Assim, Belle que a princípio temia e odiava a Fera, por conservá-la como prisioneira em seu castelo, passa a perceber seu amor quando a Fera ferida, está morrendo. Seu coração a guia e ela salva aquele que, na verdade era um príncipe.

Ele fora amaldiçoado pelo deus da floresta porque matara sua filha, a corsa dourada. Só o verdadeiro amor venceria a repugnância que a Fera provocava com sua aparência e seus modos selvagens.

No filme francês de 2014 a Belle é Léa Seydoux, que interpreta a personagem mostrando uma mocinha segura de si mesma mas que sente falta da família, principalmente do pai (André Dussolier).

No contexto psicológico podemos pensar que Belle, órfã de mãe que morrera no parto de sua última filha, apegara-se ao pai, ao qual estava fortemente ligada pelo famoso complexo de Édipo. Ela só vai libertar-se quando se entregar à Fera (Vincent Cassell).

A produção de arte é primorosa e os efeitos especiais não ofuscam a presença dos personagens.

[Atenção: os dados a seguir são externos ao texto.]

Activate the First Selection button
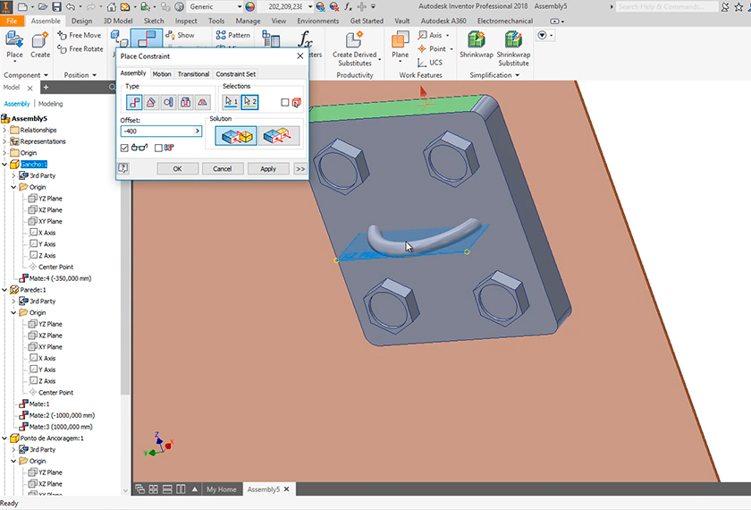The image size is (751, 510). pyautogui.click(x=232, y=102)
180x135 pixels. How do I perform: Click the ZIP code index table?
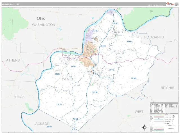164,108
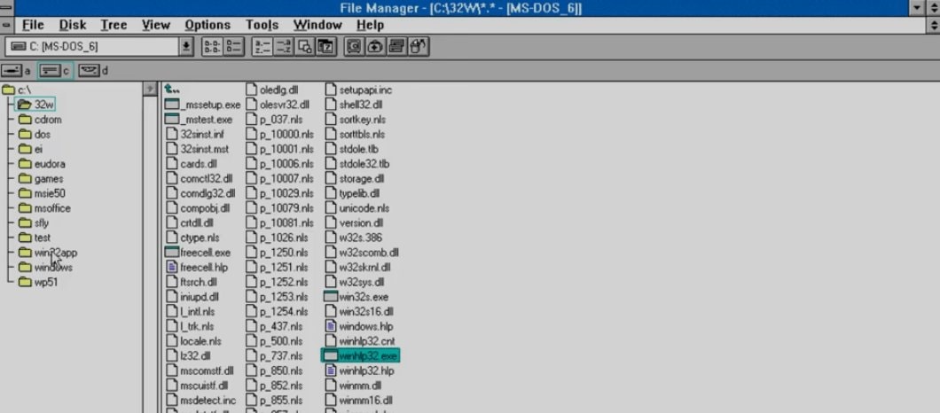The image size is (940, 413).
Task: Select the windows folder in the tree
Action: (x=52, y=268)
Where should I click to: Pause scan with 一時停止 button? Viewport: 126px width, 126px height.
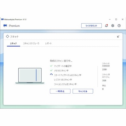(x=60, y=91)
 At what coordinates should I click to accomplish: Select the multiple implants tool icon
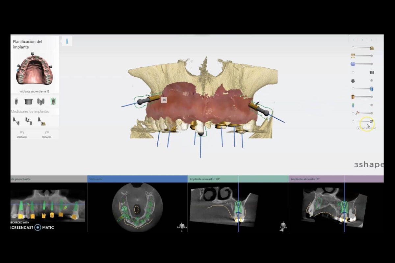click(40, 102)
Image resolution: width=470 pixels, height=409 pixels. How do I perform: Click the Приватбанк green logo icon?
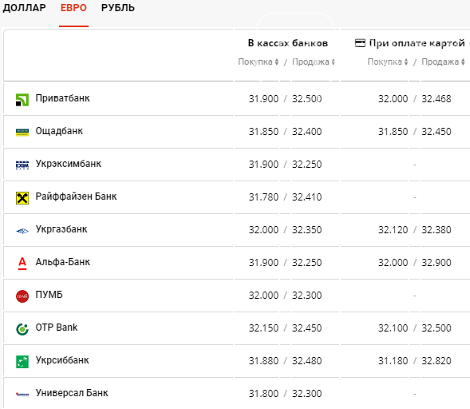22,100
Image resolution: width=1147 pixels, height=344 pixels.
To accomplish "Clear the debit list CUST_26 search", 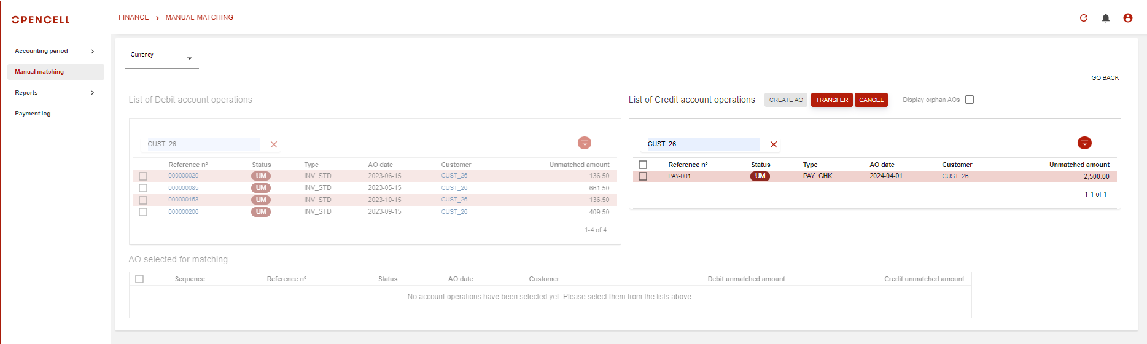I will pos(274,144).
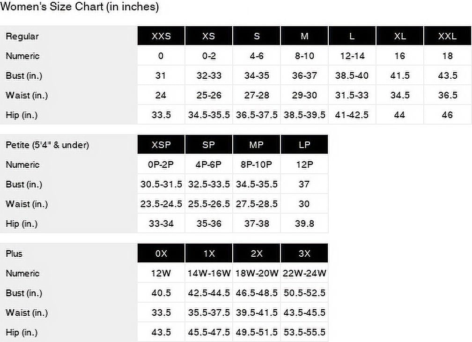Select the 2X plus size header
Viewport: 472px width, 342px height.
point(257,253)
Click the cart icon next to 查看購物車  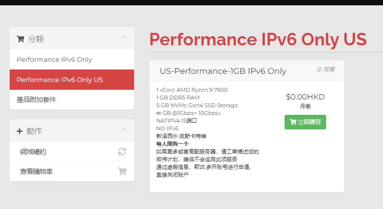point(122,171)
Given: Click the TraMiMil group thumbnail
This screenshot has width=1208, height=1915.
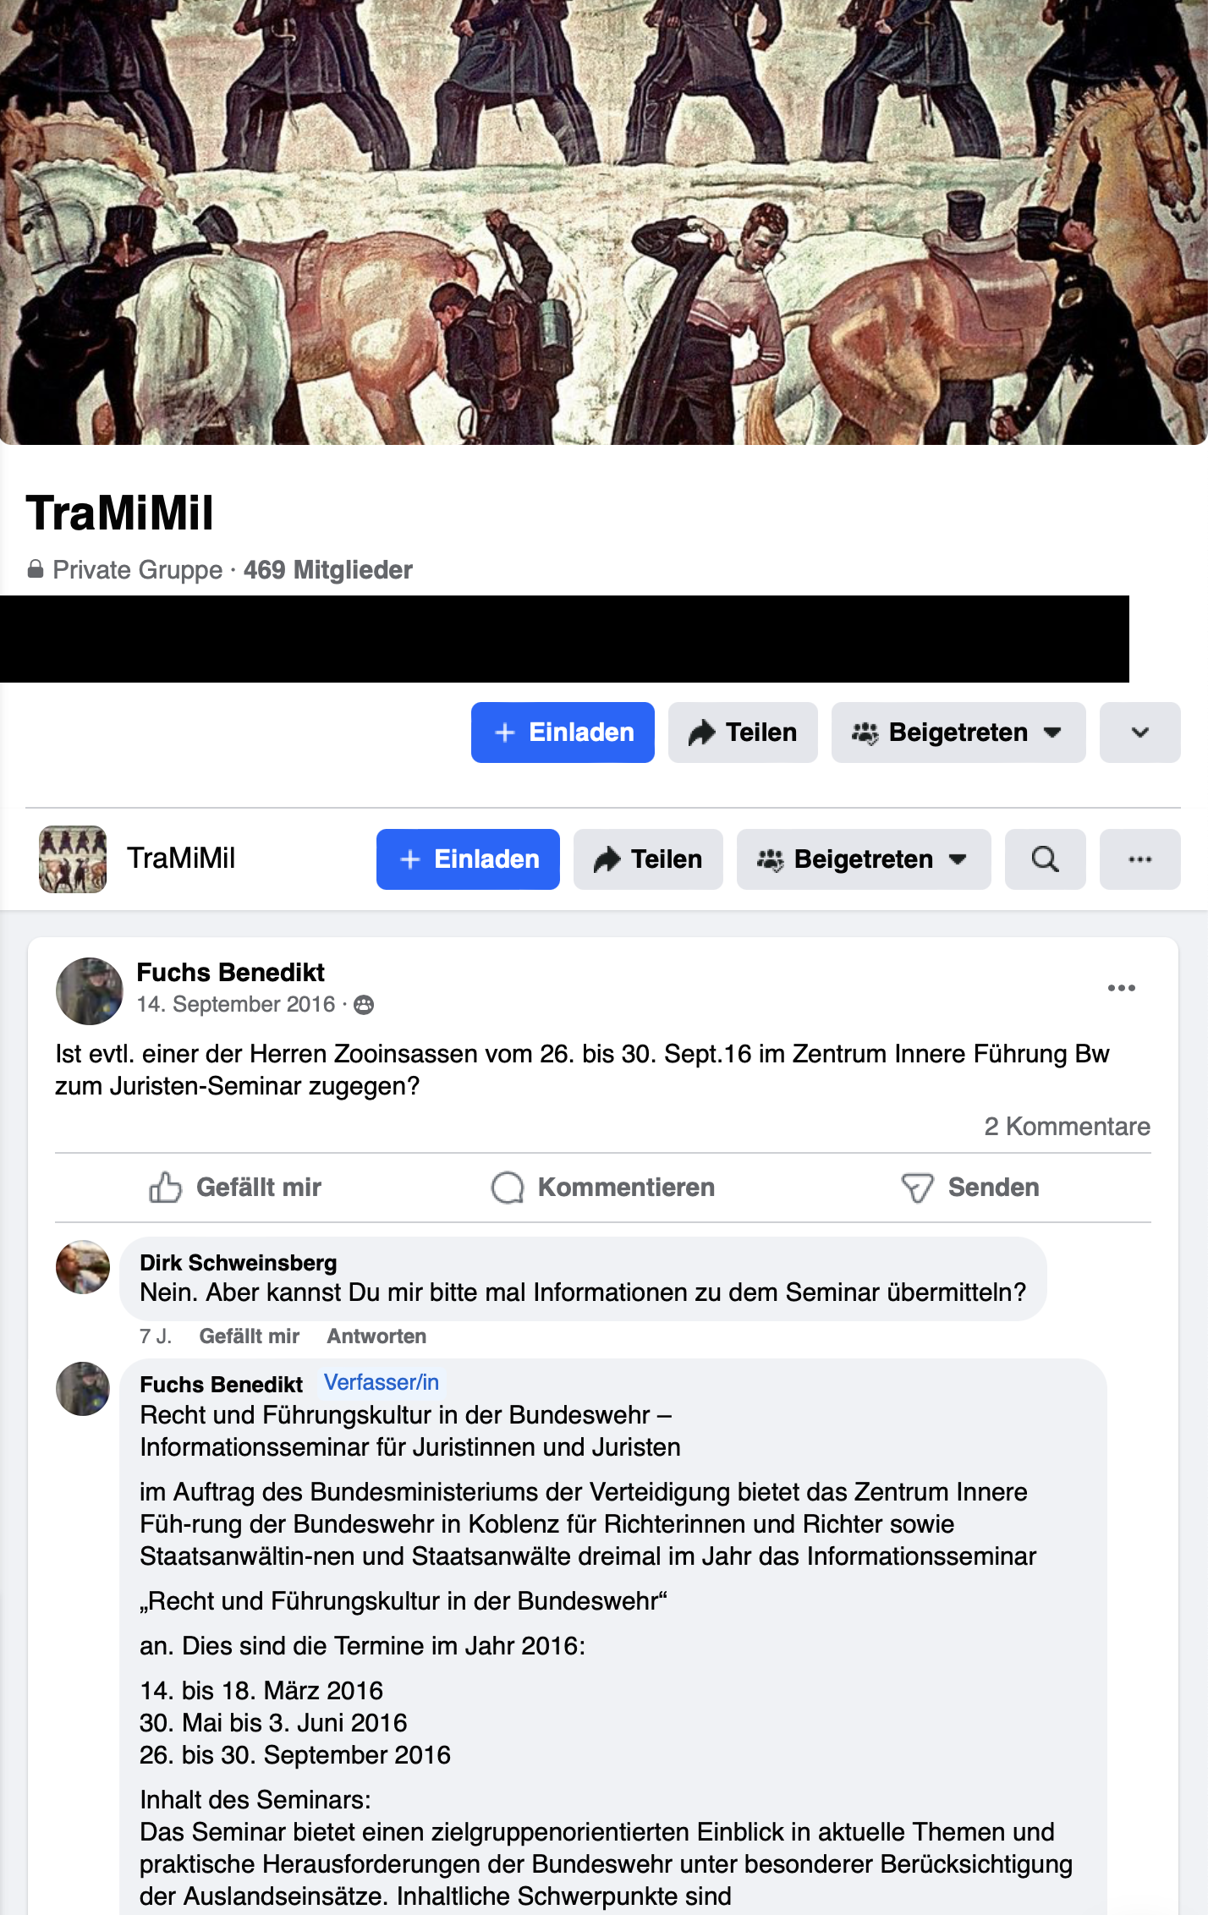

Outro ponto alto, a decoração do castelo em ruinas, é baseada em rosas que invadem todo o palácio com suas belas cores, atapetando o chão com as pétalas que caem dos galhos da imensa roseira. É a flor preferida de Belle que, representada pela rosa vermelha, é a dona da Fera e de seu coração.

Os figurinos chamam tanto a atenção que às vezes dá vontade de demorar mais os olhos nos detalhes que Pierre-Yves Gayraud inventou para enfeitar Belle. Os vestidos são todos diferentes e tem joias combinando. Marcam com suas cores o caminho para entender o que se passa com Belle. O primeiro é branco e mostra sua inocência e pureza. O segundo é verde esmeralda e simboliza seu amor pela natureza. O azul turquesa mostra sua espiritualidade e, finalmente o vermelho, sua paixão. Pura magia.

Trata-se de um filme lindo e encantador.